Adrian Wojnarowski, an ESPN reporter covering the NBA, visited the University of Massachusetts on Thursday night, where he talked about the challenges and lessons he encountered as a young journalist.
Fellow ESPN reporter, Jackie MacMullan, was originally slated to visit, but was forced to cancel her appearance, according to an email from the UMass journalism department sent Tuesday.
Wojnarowski, or “Woj” as he is sometimes called, is one of the top sports journalists in the country, and a routine breaker of trade and free agent news. ESPN describes him as “among the most highly regarded voices covering the NBA” and “central in ESPN’s multimedia coverage of the NBA throughout the year.”
Senior Cameron Merritt was one of many sports journalism students who attended the event. Merritt said that he wanted to learn about developing sources and relationships.
“This industry sometimes can be tough,” Merritt said. “You keep working hard, you keep working at it and you can see where it goes.”
Thorough and devoted work was one of Wojnarowski’s central points during the talk, which he delivered to roughly 50 students and faculty in the journalism hub in the Integrative Learning Center.
“The great thing about this profession is it rewards the diligent,” Wojnarowski said.
“It rewards the workers, the people who don’t take no for an answer,” he added, pointing to The New York Times’ Maggie Haberman as an example of one of these reporters.
“I marvel at her and what she does,” he said.
Following his remarks, Wojnarowski took questions from the audience, which varied from what advice to give to young reporters to where LeBron James will head in free agency.
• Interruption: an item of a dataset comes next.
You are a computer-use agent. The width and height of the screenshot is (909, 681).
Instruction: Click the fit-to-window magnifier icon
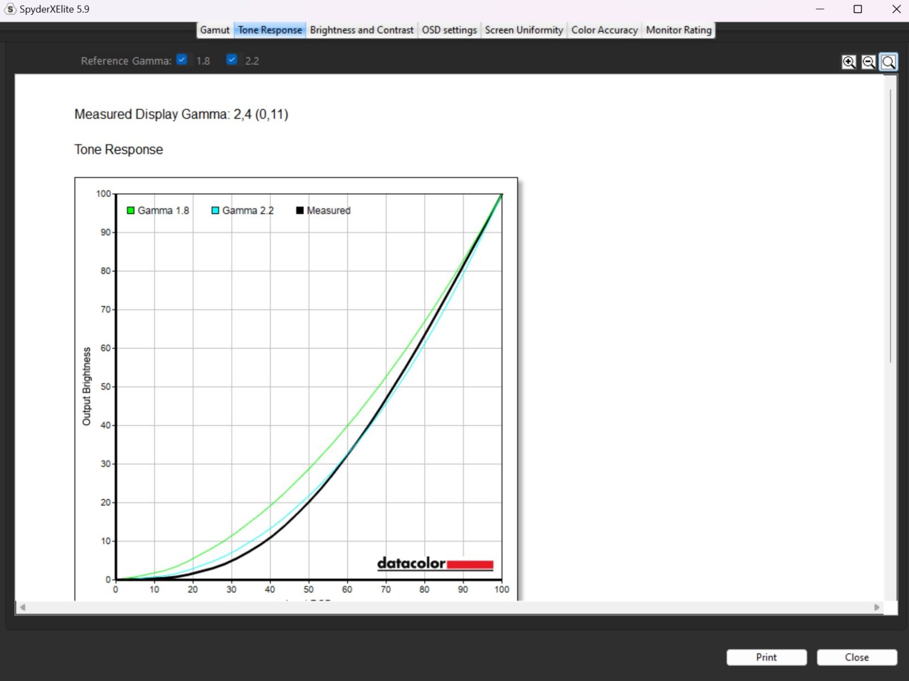coord(889,62)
He had no concrete answer to the latter, though he speculated that James will want to focus on his legacy, which will likely mean another championship.
Wojnarowski continuously stressed that the smartest people don’t always succeed in the journalism business, and that being connected and getting internships early on aren’t always the tools to success, as they might be in a field like banking.
He pointed to his former colleague at Yahoo Sports, Dan Wetzel, a UMass graduate and highly respected sports writer, as an example. Wetzel worked as a plumber one summer while in school, Wojnarowski noted, but operates with a “tenacity and desire” that allows him to work smarter and harder than other reporters.
“It doesn’t matter where you come from,” Wojnarowski said. “You can outwork them.”
Emilie Cowan, a junior sports journalism major, said that she attended a talk by Wetzel last semester, and was interested in the different paths both writers took to make it to ESPN and Yahoo Sports.
“I’m definitely accepting that it’s okay to start small,” Cowan said, referring to Wojnarowski’s path to ESPN, which involved working at smaller papers in Connecticut, California and New Jersey, before being hired by Yahoo Sports.
Similar to other top-tier reporters, like ESPN’s Adam Schefter, Wojnarowski is known to often be the face of breaking news. Midway through his talk, he glanced at an incoming text on his phone and noted that there may be a contract “buy-out” in the league that night. A short while later, Wojnarowski took a minute-long phone call confirming the story, which had not yet broken publically. Following the event, he tweeted the news he’d been sitting on, that the Minnesota Timberwolves had agreed to a contract buy-out with small forward Shabazz Muhammad.
However, Wojnarowski stressed the importance of being correct on a story, instead of being first to report on it, an idea often taught to new UMass journalism students. He noted that it takes a while to build credibility, but it only takes one bad tweet, moment or report to bring it all crashing down.
Among other advice given to the students present was to be ready to handle rejection. Wojnarowski described papering his college dorm walls with rejection letters, always showing up prepared to cover an event, and outworking competitors.
“It’s impossible to stand out without putting in the time,” he said.
This final point was the most repeated message of Wojnarowski’s talk. He works year-round to develop sources and relationships, so that when trade deadlines approach, he can get information other reporters can’t.
“I’m not there because I look like Brian Williams,” Wojnarowski said, “I’m there because I have information other people don’t have.”
Following the talk, Wojnarowski remained for over half an hour to speak with students. He continued to discuss the points made during the session, and to give advice to the many young journalists in the room, only taking a break to tweet developing news on the contract of situation of Shabazz Muhammad.